ものすごい風を巻き起こして飛竜は通りすぎた。でかい。そして通り過ぎたところでまた旋回する。あきらめてないようだ。
「このままじゃいつか誰かがさらわれてしまう」
トカゲ馬もはねまわってるだけだが、そのうち逃げ出してしまうだろう。
「弓で落とすには速すぎます」
セイリアにいたっては肩をすくめただけ。
確かにあの速度じゃあてるのは無理だ。
だが、あいつはこっちに突っ込んでくる。
必要な魔力をさっと計算した。半分以上もってかれるがカウンターであたればあいつもただではすまないはずだ。
だめならあきらめるまで鬼ごっこ。トカゲ馬たちはその間に逃げてしまうだろう。
十キロくらいの石をもってやつの進路に出る。よし、むかってきた。首をひねってくちをあけようとしている。くわえるつもりだ。

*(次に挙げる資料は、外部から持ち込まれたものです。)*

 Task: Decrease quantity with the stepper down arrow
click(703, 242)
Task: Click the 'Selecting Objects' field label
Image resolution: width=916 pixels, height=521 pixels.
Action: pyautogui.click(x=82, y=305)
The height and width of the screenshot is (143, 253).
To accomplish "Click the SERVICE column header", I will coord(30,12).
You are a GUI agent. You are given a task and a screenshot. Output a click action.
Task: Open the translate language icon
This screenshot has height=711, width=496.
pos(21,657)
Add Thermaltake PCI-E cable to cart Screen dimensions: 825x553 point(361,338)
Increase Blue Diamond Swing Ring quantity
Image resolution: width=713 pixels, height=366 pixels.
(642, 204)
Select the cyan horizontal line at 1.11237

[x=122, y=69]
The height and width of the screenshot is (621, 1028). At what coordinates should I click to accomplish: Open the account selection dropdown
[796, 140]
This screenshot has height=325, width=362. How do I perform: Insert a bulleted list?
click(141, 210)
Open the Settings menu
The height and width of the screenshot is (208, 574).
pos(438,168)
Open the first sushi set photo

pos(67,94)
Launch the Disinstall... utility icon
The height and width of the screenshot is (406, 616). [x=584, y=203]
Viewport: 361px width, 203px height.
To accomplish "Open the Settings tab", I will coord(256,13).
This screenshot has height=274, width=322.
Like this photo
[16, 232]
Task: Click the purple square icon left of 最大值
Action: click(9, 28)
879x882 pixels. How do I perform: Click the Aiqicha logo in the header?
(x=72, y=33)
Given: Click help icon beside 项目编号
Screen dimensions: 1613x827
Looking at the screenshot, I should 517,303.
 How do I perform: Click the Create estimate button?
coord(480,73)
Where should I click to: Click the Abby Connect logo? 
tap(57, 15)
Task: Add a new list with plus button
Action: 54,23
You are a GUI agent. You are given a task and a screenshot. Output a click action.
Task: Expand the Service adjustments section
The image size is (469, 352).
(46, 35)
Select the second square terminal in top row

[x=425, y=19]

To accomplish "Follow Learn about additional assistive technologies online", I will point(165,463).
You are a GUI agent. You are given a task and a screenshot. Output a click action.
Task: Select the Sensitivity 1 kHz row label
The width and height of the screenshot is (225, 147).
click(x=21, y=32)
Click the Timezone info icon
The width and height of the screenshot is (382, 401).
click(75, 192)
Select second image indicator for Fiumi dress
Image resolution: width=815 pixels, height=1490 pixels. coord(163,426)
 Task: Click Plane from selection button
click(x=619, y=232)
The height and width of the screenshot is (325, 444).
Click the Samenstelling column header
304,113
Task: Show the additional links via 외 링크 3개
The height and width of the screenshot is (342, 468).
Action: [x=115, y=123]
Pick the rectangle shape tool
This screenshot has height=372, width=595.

今だ。距離はあるようだが、あいつがその態勢にはいったのならそれくらいだと思う。
土操作で一拍に十メートルまっすぐその口に向けて飛ばす。スクーターの走行速度くらいだ。一気に魔力がぬけて気が遠くなりそうになるが、地面をけって進路からさける。石ころだらけの地面に転げようとかまいはしない。
石はスクーターの速度でも、あいつは自動車くらいの速度は出ていた。たぶんやつの悲鳴だろうと思われる声が聞こえ、俺の体は何か弾力のあるものにあたった。やつの翼だ。次の瞬間、地面にたたきつけられ、ごろごろ転がる。どっか骨がいったような感覚がある。衝撃で麻痺してわからないが、命はあるようだ。
飛竜は石の直撃を口の中に受けて地面に突っ込み、俺を翼でさらって後ろにこぼしたらしい。これで死んでくれなきゃ、確実にあいつの餌だ。
血でにじむ視界にセイリアと姫の戦う姿がうつっていた。
飛竜の目を二つとも弓の速射でつぶす姫、頭に飛び乗りフルスイングでメイスをふりかぶるセイリア。気が遠くなり、俺は意識を手放した。